Kegiatan ini juga merupakan implementasi pelaksanaan kerja sama antara Pemerintah Desa Siwal dan Program Studi Magister Ilmu Hukum UMS dalam bidang pengabdian kepada masyarakat. Kerja sama tersebut diwujudkan melalui penyuluhan hukum dan pendampingan langsung bagi pelaku UMKM agar mampu memperoleh legalitas usaha serta meningkatkan kualitas dan keberlanjutan usahanya.

Pusat studi tematik di lingkungan FHIP UMS terdiri atas Pusat Studi Perizinan, Pusat Studi Hukum Keuangan Syariah, serta Pusat Studi Demokrasi dan Kebijakan Publik. Dalam pelaksanaan kegiatan kali ini, Pusat Studi Perizinan FHIP UMS berkolaborasi dengan Pusat Studi Halal UMS untuk memberikan pendampingan legalitas usaha dan sertifikasi halal kepada pelaku UMKM.

Dalam pemaparannya, Dr. Nunik Nurhayati menjelaskan pentingnya kepemilikan Nomor Induk Berusaha sebagai identitas resmi dan dasar legalitas bagi pelaku UMKM. NIB tidak hanya memberikan kepastian dan perlindungan hukum, tetapi juga dapat mempermudah pelaku usaha dalam mengakses pembiayaan, program pembinaan pemerintah, pelatihan, serta berbagai fasilitas pengembangan usaha.

Narasumber berikutnya, Ambar Wulandari, S.T., dari Pusat Studi Halal UMS, menyampaikan materi mengenai persyaratan dan proses pengajuan Sertifikat Halal melalui skema self declare. Peserta memperoleh penjelasan mengenai tahapan pendaftaran melalui sistem SiHalal dan pentingnya pendampingan oleh Pendamping Proses Produk Halal.

Sebanyak 50 pelaku UMKM kuliner Desa Siwal terdaftar untuk memperoleh pendampingan pengurusan NIB melalui sistem Online Single Submission serta pengajuan Sertifikat Halal melalui SiHalal. Peserta berasal dari berbagai bidang usaha, seperti warung makan, nasi liwet, jamu gendong, HIK, produsen tempe, roti, serabi, bakso, mi ayam, dan usaha kuliner lainnya.

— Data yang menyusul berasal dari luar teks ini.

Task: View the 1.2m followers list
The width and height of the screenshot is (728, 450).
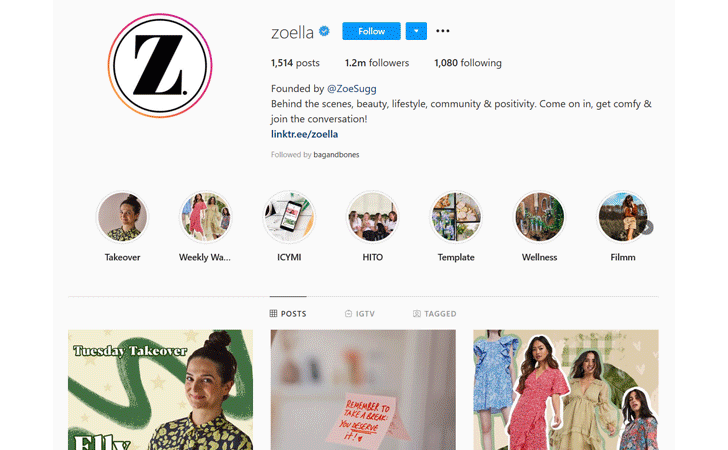Action: 377,63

Program ini tidak hanya dilaksanakan dalam bentuk penyuluhan. Tim juga melakukan pelatihan mahasiswa sebagai pegiat perizinan, kunjungan langsung ke tempat usaha, pengumpulan dokumen, pendaftaran NIB, dan pendampingan pengajuan Sertifikat Halal.

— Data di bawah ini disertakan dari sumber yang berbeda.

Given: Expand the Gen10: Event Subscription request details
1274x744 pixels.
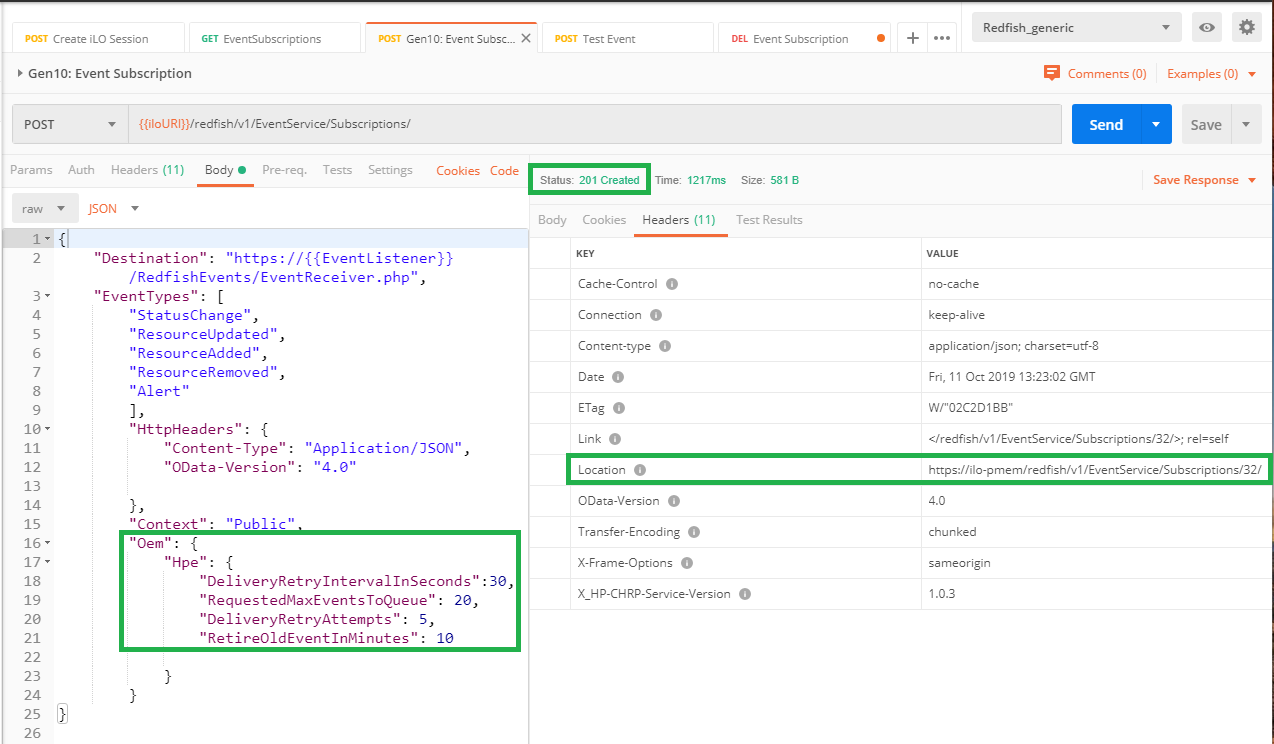Looking at the screenshot, I should [x=20, y=73].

Keterlibatan dosen MIH UMS dalam kegiatan tersebut menunjukkan bahwa pendidikan hukum tidak hanya berorientasi pada pembelajaran dan pengembangan keilmuan, tetapi juga diarahkan untuk menyelesaikan persoalan hukum yang dihadapi masyarakat. Melalui pendampingan ini, pengetahuan hukum administrasi dan perizinan berusaha diterapkan secara langsung untuk membantu UMKM memperoleh legalitas dan meningkatkan kualitas usahanya.

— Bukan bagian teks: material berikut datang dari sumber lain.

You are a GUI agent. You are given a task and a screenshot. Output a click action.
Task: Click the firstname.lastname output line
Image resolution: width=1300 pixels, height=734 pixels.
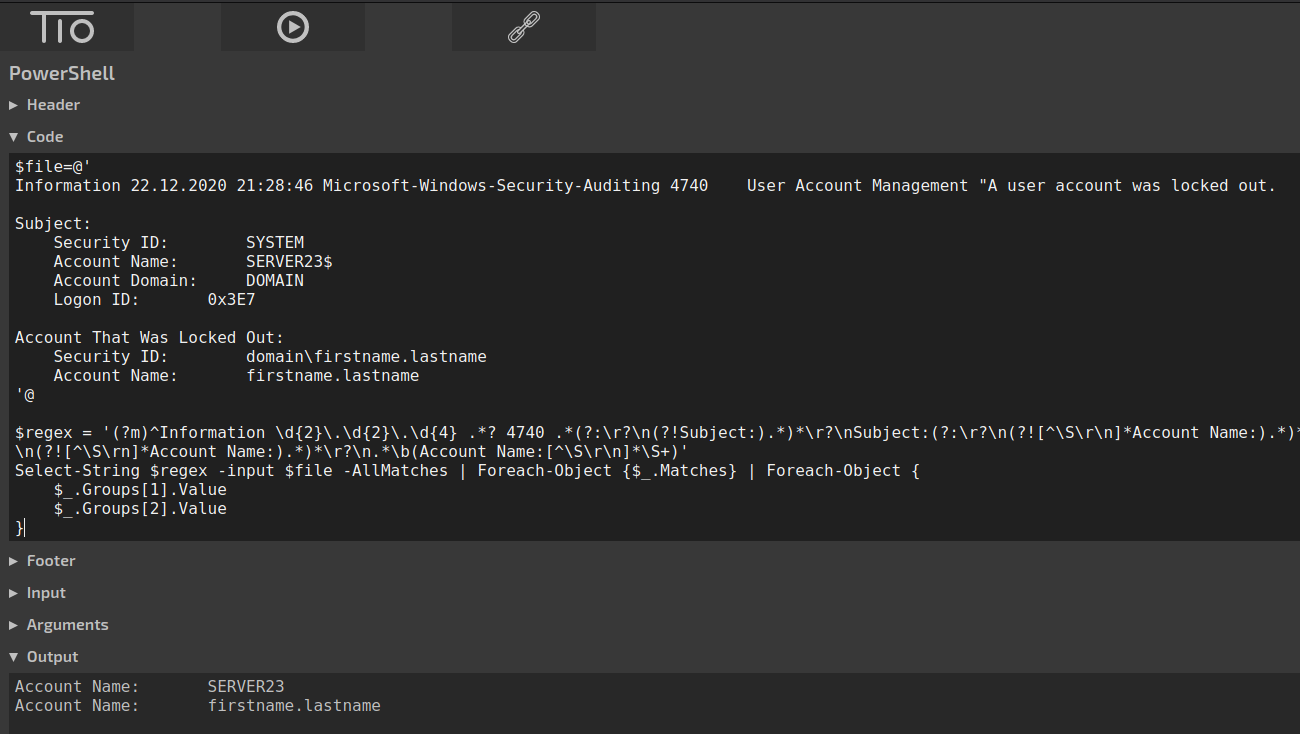coord(197,706)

Kegiatan ini menjadi bentuk implementasi Tri Dharma Perguruan Tinggi sekaligus penguatan sinergi antara perguruan tinggi dan pemerintah desa. Kepemilikan NIB dan Sertifikat Halal diharapkan dapat meningkatkan kepastian hukum, kepercayaan konsumen, akses pembiayaan, serta daya saing UMKM Desa Siwal.